--- Text excerpt ---
Getting to know a parent mentor
Monday, August 11, 2014 12:15 AM
BY JIM LANGHAM
DHI Media Correspondent
VAN WERT — As parent mentor service coordinator for Western Buckeye Education Service Center, Cathy Ruiz spends her time these days providing support and services to parents and children with disabilities.
Ruiz works with students in school districts served by Western Buckeye ESC in Paulding and Van Wert counties. One of the primary conditions Ruiz comes into contact with is autism.
“Cases concerning autism involve either or a combination of at-risk genes and environmental factors,” said Ruiz. “There is a greater awareness of this now. There is much more care now to observing warnings, red flags and various group characteristics.
“Autism is a spectrum disorder, a huge spectrum,” she continued. “One child stresses one way, another child may not have the same stresses in a different way. One of the greatest dangers of autistic children is that of wandering. Drowning is a leading cause of death of children with autism spectrum.”
Ruiz said there is a natural tendency for those with autism to run away. They tend to wander into traffic and other dangerous places.
One of the most common difficulties of those with autism, said Ruiz, is learning to communicate properly. A large share of those with autism struggle with a condition known as echolalia, a communication disorder.
“They get upset with changes in routine or apparently for what we would consider a very trivial reason,” said Ruiz. “Sirens or light cause negative anxiety. If we can move away from crowds and noise, it is helpful to them.”
One thing that helps workers in Ruiz’s position is experience with family members or close friends who have gone through similar times. Unfortunately that connection was unusually close to Ruiz and her husband John.
Early in the childhood of their oldest son, Ruiz and her husband began to recognize that he was a “non-verbal” child, capable of only using two or three words at a time.
“It wasn’t until he was seven that he started communicating wants and needs,” said Ruiz. “He had a lot of meltdowns when he was young because of the lack of communication.”

--- Activities ---
**a)** In the article about the parent mentor, which two counties contain the school districts where Cathy Ruiz works with students?
**b)** Pick up the parent mentor article after its final sentence and keep writing.
The stored data that comes next is separate material, not part of the parent mentor article.

Stored data

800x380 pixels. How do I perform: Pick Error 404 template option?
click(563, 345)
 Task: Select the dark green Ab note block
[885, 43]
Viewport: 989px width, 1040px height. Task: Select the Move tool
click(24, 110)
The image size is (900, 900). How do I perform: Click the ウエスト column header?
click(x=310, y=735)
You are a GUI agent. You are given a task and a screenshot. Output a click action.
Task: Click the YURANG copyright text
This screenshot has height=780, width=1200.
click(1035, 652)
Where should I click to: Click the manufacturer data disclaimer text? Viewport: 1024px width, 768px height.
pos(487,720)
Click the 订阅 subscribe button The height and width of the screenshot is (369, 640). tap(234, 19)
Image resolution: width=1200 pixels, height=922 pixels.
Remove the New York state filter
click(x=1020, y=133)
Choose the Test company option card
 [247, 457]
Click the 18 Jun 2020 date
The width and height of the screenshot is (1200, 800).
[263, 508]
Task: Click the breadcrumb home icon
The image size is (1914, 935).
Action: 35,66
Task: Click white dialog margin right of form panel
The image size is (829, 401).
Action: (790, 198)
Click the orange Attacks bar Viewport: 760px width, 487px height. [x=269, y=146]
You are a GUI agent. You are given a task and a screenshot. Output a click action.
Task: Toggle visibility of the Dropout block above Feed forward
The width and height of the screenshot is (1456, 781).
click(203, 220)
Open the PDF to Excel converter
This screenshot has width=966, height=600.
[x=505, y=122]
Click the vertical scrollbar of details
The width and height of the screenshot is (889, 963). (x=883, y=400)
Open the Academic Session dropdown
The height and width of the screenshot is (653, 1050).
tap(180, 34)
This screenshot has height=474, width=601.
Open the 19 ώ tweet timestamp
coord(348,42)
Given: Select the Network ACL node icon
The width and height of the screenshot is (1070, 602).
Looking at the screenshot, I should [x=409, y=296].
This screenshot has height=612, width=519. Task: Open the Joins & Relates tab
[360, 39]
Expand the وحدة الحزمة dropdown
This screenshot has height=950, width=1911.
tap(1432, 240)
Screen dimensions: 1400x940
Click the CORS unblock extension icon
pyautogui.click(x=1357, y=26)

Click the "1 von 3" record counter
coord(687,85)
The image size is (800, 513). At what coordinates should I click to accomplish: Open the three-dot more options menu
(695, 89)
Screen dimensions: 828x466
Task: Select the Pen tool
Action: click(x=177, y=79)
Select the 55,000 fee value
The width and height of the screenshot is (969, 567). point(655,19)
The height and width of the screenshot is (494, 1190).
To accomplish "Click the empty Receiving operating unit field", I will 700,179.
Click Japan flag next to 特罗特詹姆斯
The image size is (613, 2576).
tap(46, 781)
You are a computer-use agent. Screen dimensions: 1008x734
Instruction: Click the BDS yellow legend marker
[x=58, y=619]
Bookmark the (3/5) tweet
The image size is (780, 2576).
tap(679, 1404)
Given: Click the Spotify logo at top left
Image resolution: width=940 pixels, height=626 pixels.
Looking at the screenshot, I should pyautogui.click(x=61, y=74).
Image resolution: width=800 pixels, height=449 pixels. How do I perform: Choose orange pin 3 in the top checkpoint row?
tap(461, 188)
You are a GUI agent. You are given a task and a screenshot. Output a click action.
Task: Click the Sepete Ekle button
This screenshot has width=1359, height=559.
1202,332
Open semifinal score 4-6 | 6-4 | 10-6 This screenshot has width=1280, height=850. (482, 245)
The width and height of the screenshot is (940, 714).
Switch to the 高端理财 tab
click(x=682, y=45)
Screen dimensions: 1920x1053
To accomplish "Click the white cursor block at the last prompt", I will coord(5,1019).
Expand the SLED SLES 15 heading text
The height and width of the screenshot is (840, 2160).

--- Per-task answers ---
**a)** Paulding and Van Wert counties.

**b)**
Eventually it was discovered that Ruiz had allergies to gluten and casein, an allergy associated with milk consumption. Once he was placed on diets to correct those allergies, it seemed to settle some of his physical discomforts, but it didn’t change many of the other manifestations of what was going to become a diagnosis for autism.
“He was diagnosed with autism when he was four and a half,” said Ruiz. “He was given a full-time aide to assist with autism intervention until the time when he reached junior high.
“Autistic kids are so visual. Even though he couldn’t speak more than two or three words, he learned the alphabet by memorizing pictures on the computer. By the time he was two and a half, he had memorized 125 computer words,” continued Ruiz. “Once we found the diet solution, we alleviated some of the behaviors. He was a sweet loving person.”
Ruiz said that with proper intervention and modifications, he was able to attend school where he progressed in the midst of his disability. “I can’t emphasize how important early intervention is,” stressed Ruiz. “It is so essential to start the intervention as early as possible. He progressed through school to graduation, with the help of an aide to assist in some classes.”
In addition to her work at Western Buckeye, Ruiz is also president of the executive board for the Ohio Coalition for the Education of Children with Disabilities.
“I love what I do. I have a passion to do what I do,” observed Ruiz. “I’m concerned about families who deal with daily challenges of disabilities. I am aware of how emotionally draining this can be for a parent.”